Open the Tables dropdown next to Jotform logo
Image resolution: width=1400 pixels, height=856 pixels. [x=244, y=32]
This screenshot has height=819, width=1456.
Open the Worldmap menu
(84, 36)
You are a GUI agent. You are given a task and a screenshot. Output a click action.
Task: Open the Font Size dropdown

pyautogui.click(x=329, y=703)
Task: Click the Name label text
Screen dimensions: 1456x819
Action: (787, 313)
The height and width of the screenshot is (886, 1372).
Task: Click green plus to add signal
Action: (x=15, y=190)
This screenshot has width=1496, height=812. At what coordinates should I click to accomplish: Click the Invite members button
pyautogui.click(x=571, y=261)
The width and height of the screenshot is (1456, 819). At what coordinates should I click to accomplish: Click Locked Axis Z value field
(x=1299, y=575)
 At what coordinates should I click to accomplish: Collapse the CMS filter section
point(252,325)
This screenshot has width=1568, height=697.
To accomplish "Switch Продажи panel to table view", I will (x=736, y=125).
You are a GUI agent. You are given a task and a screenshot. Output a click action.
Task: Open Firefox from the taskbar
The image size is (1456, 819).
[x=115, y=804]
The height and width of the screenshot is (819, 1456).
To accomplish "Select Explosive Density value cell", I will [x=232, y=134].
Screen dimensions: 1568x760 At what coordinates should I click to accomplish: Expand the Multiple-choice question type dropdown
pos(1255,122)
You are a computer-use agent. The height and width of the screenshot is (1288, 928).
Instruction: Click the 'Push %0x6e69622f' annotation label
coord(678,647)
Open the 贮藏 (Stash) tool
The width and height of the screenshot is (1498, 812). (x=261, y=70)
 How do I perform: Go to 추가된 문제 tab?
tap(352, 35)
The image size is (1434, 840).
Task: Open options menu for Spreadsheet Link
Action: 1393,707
------------------------
What you should do: Retype every line of the listing exactly as it appears.

Reply to the task:
Open the Tables dropdown next to Jotform logo
Image resolution: width=1400 pixels, height=856 pixels. [x=244, y=32]
This screenshot has height=819, width=1456.
Open the Worldmap menu
(84, 36)
You are a GUI agent. You are given a task and a screenshot. Output a click action.
Task: Open the Font Size dropdown

pyautogui.click(x=329, y=703)
Task: Click the Name label text
Screen dimensions: 1456x819
Action: (787, 313)
The height and width of the screenshot is (886, 1372).
Task: Click green plus to add signal
Action: (x=15, y=190)
This screenshot has width=1496, height=812. At what coordinates should I click to accomplish: Click the Invite members button
pyautogui.click(x=571, y=261)
The width and height of the screenshot is (1456, 819). At what coordinates should I click to accomplish: Click Locked Axis Z value field
(x=1299, y=575)
 At what coordinates should I click to accomplish: Collapse the CMS filter section
point(252,325)
This screenshot has width=1568, height=697.
To accomplish "Switch Продажи panel to table view", I will (x=736, y=125).
You are a GUI agent. You are given a task and a screenshot. Output a click action.
Task: Open Firefox from the taskbar
The image size is (1456, 819).
[x=115, y=804]
The height and width of the screenshot is (819, 1456).
To accomplish "Select Explosive Density value cell", I will [x=232, y=134].
Screen dimensions: 1568x760 At what coordinates should I click to accomplish: Expand the Multiple-choice question type dropdown
pos(1255,122)
You are a computer-use agent. The height and width of the screenshot is (1288, 928).
Instruction: Click the 'Push %0x6e69622f' annotation label
coord(678,647)
Open the 贮藏 (Stash) tool
The width and height of the screenshot is (1498, 812). (x=261, y=70)
 How do I perform: Go to 추가된 문제 tab?
tap(352, 35)
The image size is (1434, 840).
Task: Open options menu for Spreadsheet Link
Action: 1393,707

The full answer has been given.